By definition, coaching is an ongoing relationship between the professional and the client, which focuses on the client’s taking action toward the realization of their visions, goals or desires. Coaching uses a process of inquiry and personal discovery to build the client’s level of awareness and responsibility, while providing the client with structure, support and feedback. Coaching is considered to be distinct from psychotherapy in that most coaches engage in coaching with generally well-functioning individuals. Coaches are helping people meet their most important goals, not treating mental disorders.

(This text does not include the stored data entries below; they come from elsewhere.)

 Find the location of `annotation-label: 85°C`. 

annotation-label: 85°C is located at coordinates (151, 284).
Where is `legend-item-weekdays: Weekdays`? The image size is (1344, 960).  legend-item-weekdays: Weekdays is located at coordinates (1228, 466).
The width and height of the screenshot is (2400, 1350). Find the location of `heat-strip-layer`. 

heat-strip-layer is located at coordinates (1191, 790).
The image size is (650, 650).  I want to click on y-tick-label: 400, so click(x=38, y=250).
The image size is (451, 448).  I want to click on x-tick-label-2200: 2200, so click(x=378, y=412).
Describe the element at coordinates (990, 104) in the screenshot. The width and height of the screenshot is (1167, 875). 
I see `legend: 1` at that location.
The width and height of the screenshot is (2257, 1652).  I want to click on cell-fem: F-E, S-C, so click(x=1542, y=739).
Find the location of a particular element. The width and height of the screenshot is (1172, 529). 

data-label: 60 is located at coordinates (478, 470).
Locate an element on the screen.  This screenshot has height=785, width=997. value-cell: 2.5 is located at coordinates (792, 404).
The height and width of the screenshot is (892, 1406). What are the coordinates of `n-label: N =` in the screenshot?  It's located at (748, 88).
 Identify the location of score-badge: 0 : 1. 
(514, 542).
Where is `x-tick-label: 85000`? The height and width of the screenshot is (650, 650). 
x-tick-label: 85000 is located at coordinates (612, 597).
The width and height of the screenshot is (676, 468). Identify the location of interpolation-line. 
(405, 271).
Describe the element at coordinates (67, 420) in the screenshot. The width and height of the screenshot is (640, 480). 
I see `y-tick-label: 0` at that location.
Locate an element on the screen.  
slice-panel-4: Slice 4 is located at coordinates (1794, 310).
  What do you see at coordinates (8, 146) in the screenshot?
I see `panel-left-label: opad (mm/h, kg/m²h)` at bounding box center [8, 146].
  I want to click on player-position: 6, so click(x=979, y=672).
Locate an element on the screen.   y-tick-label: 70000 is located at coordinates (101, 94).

From the very beginning, coaching focuses on what clients want. People come to coaching because they want things to be different. They are looking for change or they have an important goal to reach. Sometimes, they are motivated to achieve specific goals (to have a better marriage, to live a healthier lifestyle, to connect in a better way to their teenage children). They hire a coach because they want to create more order and balance in their lives.
Some people want more of life (more peace of mind, more simplicity, more joy). Others want less (less confusion, less stress, less financial pressure).
Regardless of the age of the client, the primary building block for all coaching is this: Clients have the
answers or they can find the answers. From the coach’s point of view, nothing is wrong or broken; there is no need to fix the client. The coach does not have the answers, the coach has the questions. For many people, it is easier — and more natural — to buy the answers in a packaged program, rather than doing the work needed to find solutions. But the former often end up with an empty package.
Since starting this job, I feel very blessed that I was given the opportunity to interact with so many wonderful women in the community. In one case, I met with a young lady in her mid-20s who wanted more clarity in this confusing world. Guiding her through key questions, she was able to regain a sense of control. In another scenario, I spoke with a woman who was married for close to 30 years, but her marriage was crumbling. Through our coaching sessions, we came up with a SMART plan; SMART stands for Specific, Measurable, Attainable, Realistic and Timing. Once she began implementing the plan, she became empowered to bring more peace and pleasure into her marriage.
If you feel like you’re living in a cocoon and you truly wish to fly, know that you can achieve more, that you can attain better. A winner is not someone who never fails; a winner is someone who never quits.
Be a winner, break through the barriers, and live the life you love.